AI models are improving each day. They can do many tasks such as writing, analysing information, and coding—if not better, then in a way that is comparable to humans. As AI is improving and its use cases are expanding, researchers are testing its use in medicine. Recently, researchers completed what they call the largest-yet studies comparing artificial intelligence and physicians across a wide range of clinical reasoning tasks. The aim of the study was to evaluate whether an AI system could do what physicians do every day.
The study finds at least one large language model (LLM) performed more accurately than human doctors across many of these tasks, including making emergency-room decisions based on the available information, identifying likely diagnoses, and choosing the next steps in management. The study was conducted by a team led by physicians and computer scientists at Harvard Medical School and Beth Israel Deaconess Medical Center.
“We tested the AI model against virtually every benchmark, and it eclipsed both prior models and our physician baselines,” said co-senior author Arjun (Raj) Manrai, assistant professor of biomedical informatics in the Blavatnik Institute at HMS, in Harvard Medical School’s press release about the study.

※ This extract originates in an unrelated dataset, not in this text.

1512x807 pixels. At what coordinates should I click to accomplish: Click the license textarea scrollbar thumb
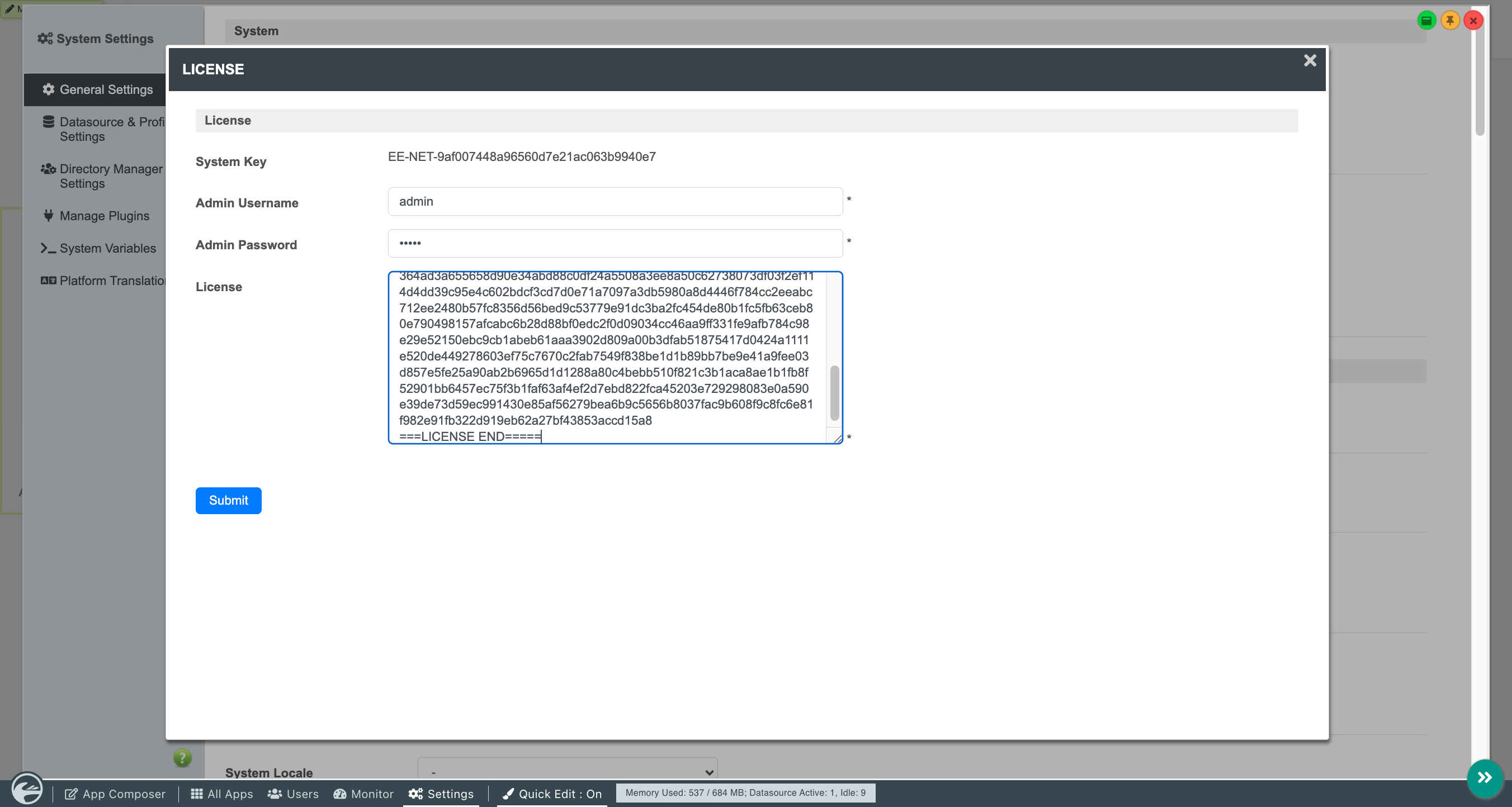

Emergency room experiment and findings
In one experiment, the study used 76 emergency room cases from Beth Israel Deaconess Medical Center where decisions were required from prioritising care to admission to the ICU. It compared the diagnoses offered by two attending physicians to those generated by OpenAI’s o1 and 4o models.
When two other attending physicians, who did not know which diagnoses came from humans and which came from AI, evaluated the results, they found that at each stage of the emergency room diagnosis process, o1 either performed nominally better than or on par with the two attending physicians and 4o.
The Harvard release notes that at each stage, the model was given only the information that was available in the electronic medical records at the time of each diagnosis.
“We didn’t pre-process the data at all,” said co-senior author Adam Rodman, HMS assistant professor of medicine at Beth Israel Deaconess, in the press release. “I thought it was going to be a fun experiment but that it wouldn’t work that well. That was not at all what happened,” Rodman added.
In the experiment, the researchers found that at the early decision points in real-world emergency department cases, the model matched or exceeded attending physicians in diagnostic accuracy—a result that surprised even the researchers.
Not a replacement for doctors yet
However, researchers say that the study does not suggest that AI can replace doctors or is ready to practice medicine autonomously. The study only shows that AI can be studied as new medical interventions through carefully controlled, rigorous, prospective clinical trials in real care settings.
“A model might get the top diagnosis right but also suggest unnecessary testing that could expose a patient to harm,” Brodeur said in the press release. “Humans should be the ultimate baseline when it comes to evaluating performance and safety.”